### EXERCISE PROMPT
All of the entries, apart from their pictures, are to be copied verbatim.

### THE DATA
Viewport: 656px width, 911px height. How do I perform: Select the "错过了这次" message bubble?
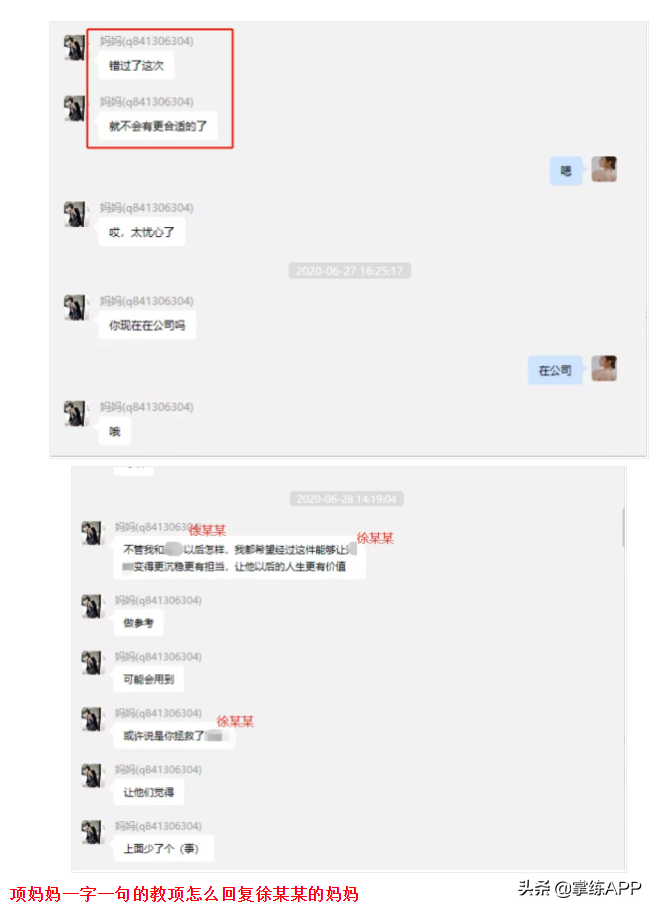[137, 66]
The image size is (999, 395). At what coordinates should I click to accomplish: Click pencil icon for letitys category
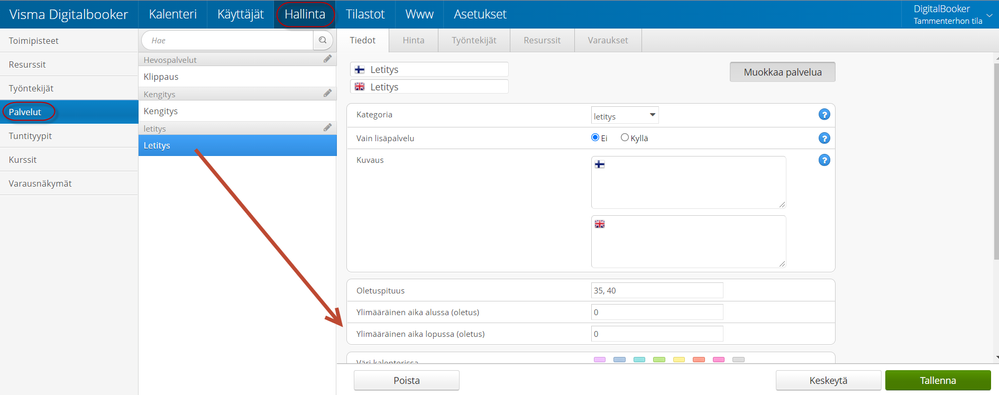(x=327, y=127)
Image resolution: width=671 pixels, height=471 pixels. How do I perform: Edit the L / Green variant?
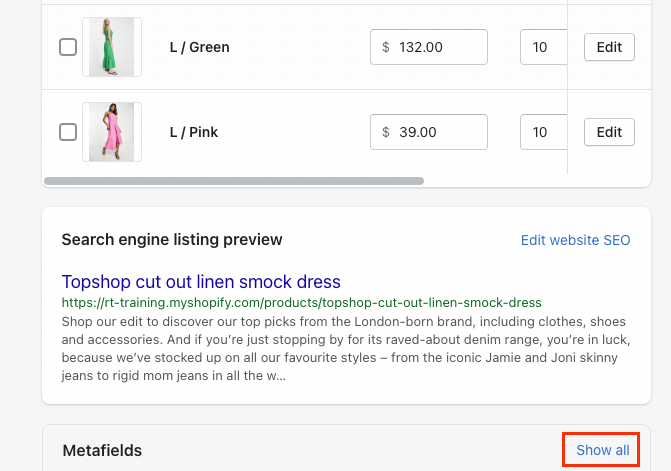[x=609, y=47]
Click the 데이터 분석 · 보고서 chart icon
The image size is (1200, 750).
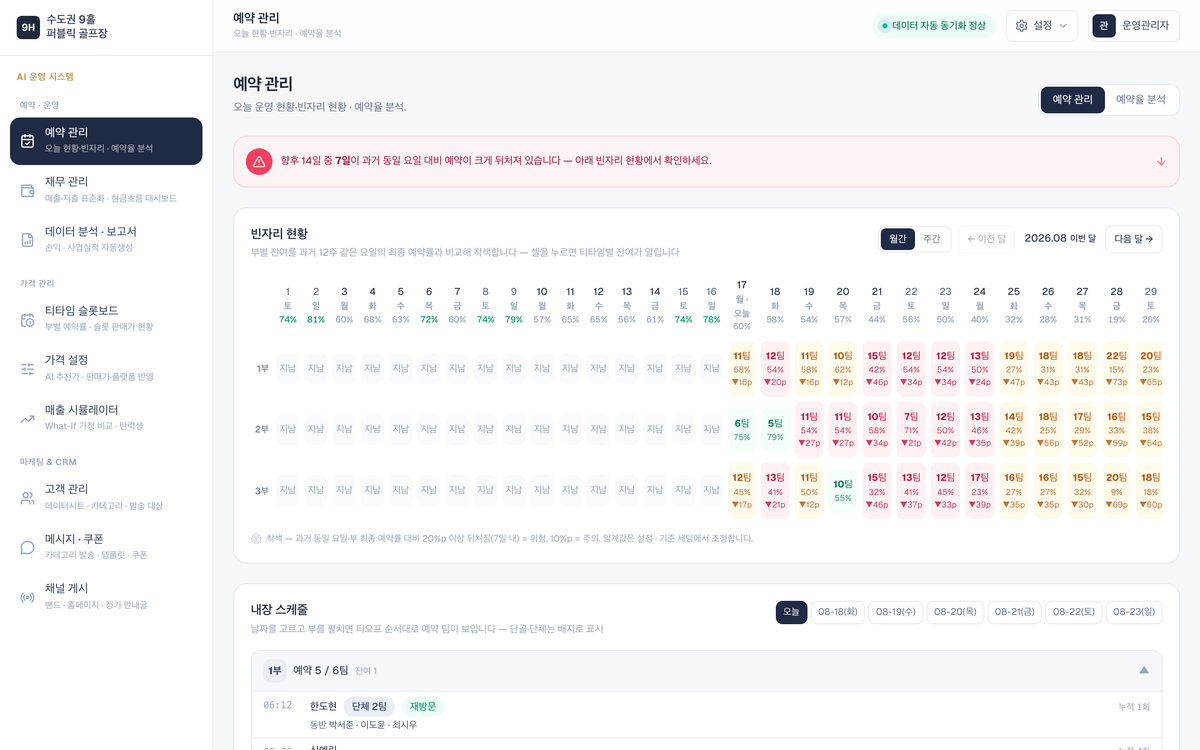28,240
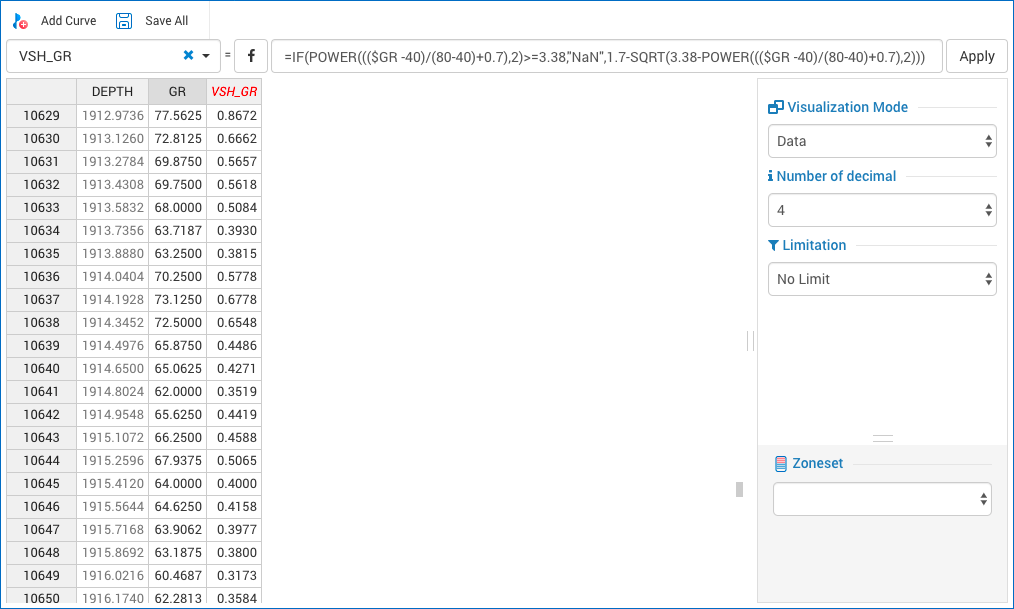Select the VSH_GR column header

(x=234, y=92)
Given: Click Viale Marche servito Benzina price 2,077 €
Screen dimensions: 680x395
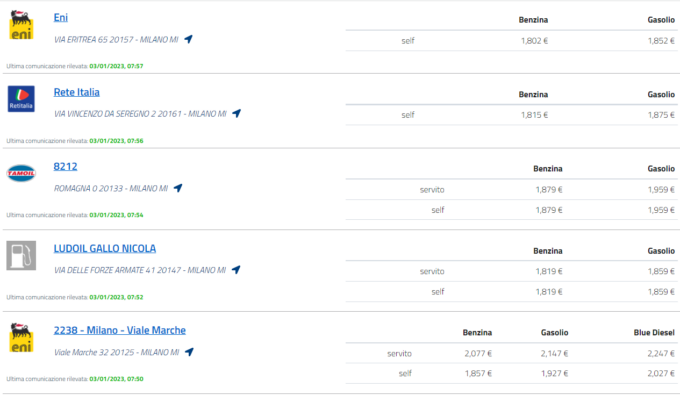Looking at the screenshot, I should click(478, 353).
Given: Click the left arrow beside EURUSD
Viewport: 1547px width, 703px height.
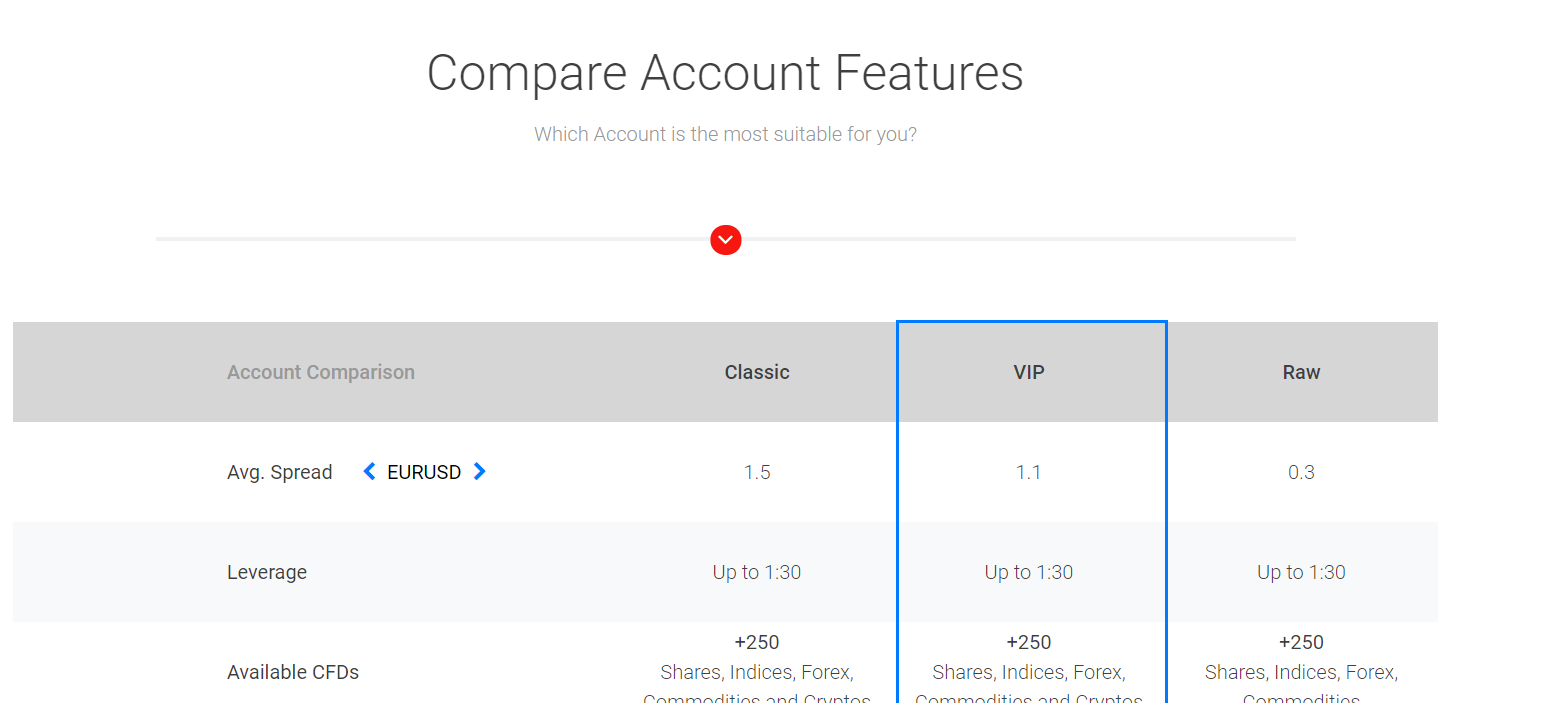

### RESULT FOR THIS EXERCISE
Viewport: 656px width, 911px height. How do I perform: Select the "错过了这次" message bubble?
[137, 66]
The image size is (999, 395). At what coordinates should I click to accomplish: Click pencil icon for letitys category
(x=327, y=127)
Image resolution: width=671 pixels, height=471 pixels. How do I perform: Edit the L / Green variant?
[x=609, y=47]
Click the 데이터 분석 · 보고서 chart icon
The image size is (1200, 750).
28,240
Select the VSH_GR column header

(x=234, y=92)
Given: Click Viale Marche servito Benzina price 2,077 €
Screen dimensions: 680x395
Looking at the screenshot, I should click(478, 353).
Given: Click the left arrow beside EURUSD
Viewport: 1547px width, 703px height.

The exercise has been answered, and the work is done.